With the Evans family home, the brief as architects was to build a family home which was warm and secure. The best way to do this in New Zealand is with native timbers, with a bit of help from exotics. Kahikatea, kauri, rimu and and some cedar help produce a sense of a luxurious interior. The wall linings are of kauri plywood and kahikatea boards which create a good living environment throughout the year.
The home is special for many reasons with the composition, scale and proportions of the spaces carefully considered for each of the family members. There is an open public space for kitchen, dining and afternoon living activities.

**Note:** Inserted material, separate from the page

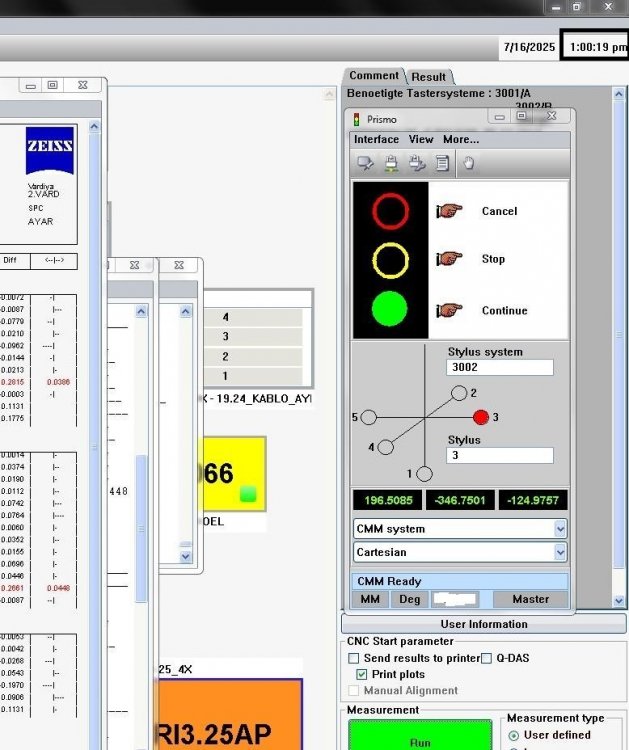The height and width of the screenshot is (750, 629).
Task: Click the yellow Stop traffic light
Action: (x=390, y=260)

A winter snug entirely lined with kahikatea is hidden in the middle of the home.
In the early decades of the 20th century kahikatea timber was used to make boxes in which butter was exported to Great Britain because, unlike most other woods, it did not taint the butter. When designing the home the architects let the timber speak more of the butter box than the significance of how it stands in the forest.
Native timbers were found from the old building material of the Christchurch earthquakes, ripped down from large beams of an old warehouse in the city. The cedar and kahikatea were ship-lapped like an old shed cladding. The kahikatea family room design was about creating a warm and sumptuous interior.
Kauri plywood can create a feeling of warmth and compression. At 12 millimetres thick, it makes for a secondary bracing element and is fast and economical to install. Rimu flooring lines the gallery and public elements of the home. This is a sturdy timber home well suited to family life.
Michael O’Sullivan is a partner at Bull and O’Sullivan Architecture Limited based in Auckland.